The wildlife habitat includes black bears, grizzly bears, moose, coyotes, wolves, marten, otter, beaver, and bald eagles. Deeper pools adjacent to the park provide rearing and over-wintering fish habitat for various species. Forested provincial crown land borders the eastern boundary. A couple of private residences border the park.

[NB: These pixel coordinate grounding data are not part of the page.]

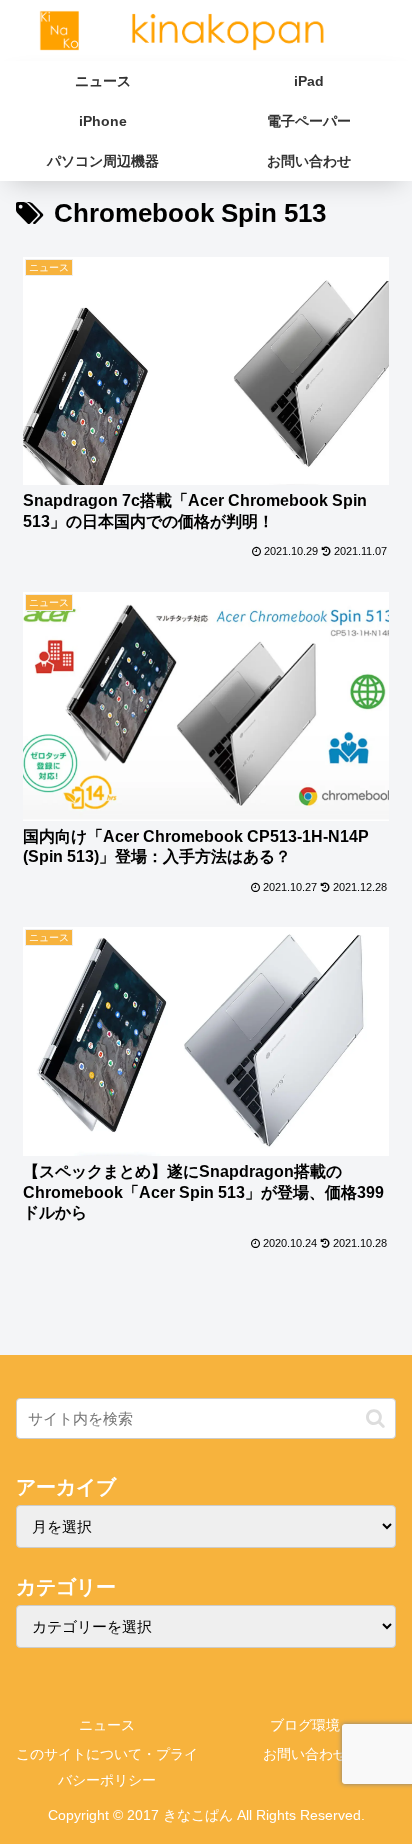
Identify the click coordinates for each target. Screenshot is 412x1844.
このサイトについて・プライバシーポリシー (107, 1766)
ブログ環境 (305, 1725)
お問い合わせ (305, 1754)
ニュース (107, 1725)
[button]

==Park and adjacent facilities==
The South Hazelton cross-river ferry and subsequent bridge once existed at the end of present Hazelton Station Rd. At this site in 1989, a boat launch was installed. Power boats, recreational and commercial rafters, canoeists and kayakers continue to use this boat ramp. Roads within the park provide public access to both rivers, which offer excellent recreational fishing opportunities. Camping is available June through September. Local residents and occasional visitors accessed the property for fishing and seasonal camping long before the park creation. The open, grassy areas and gravel beach are suitable for picnics and day-use activities. Wheelchair accessible pit toilets exist, but potable water is not available. In winter, cross-country skiing and snowshoeing take place.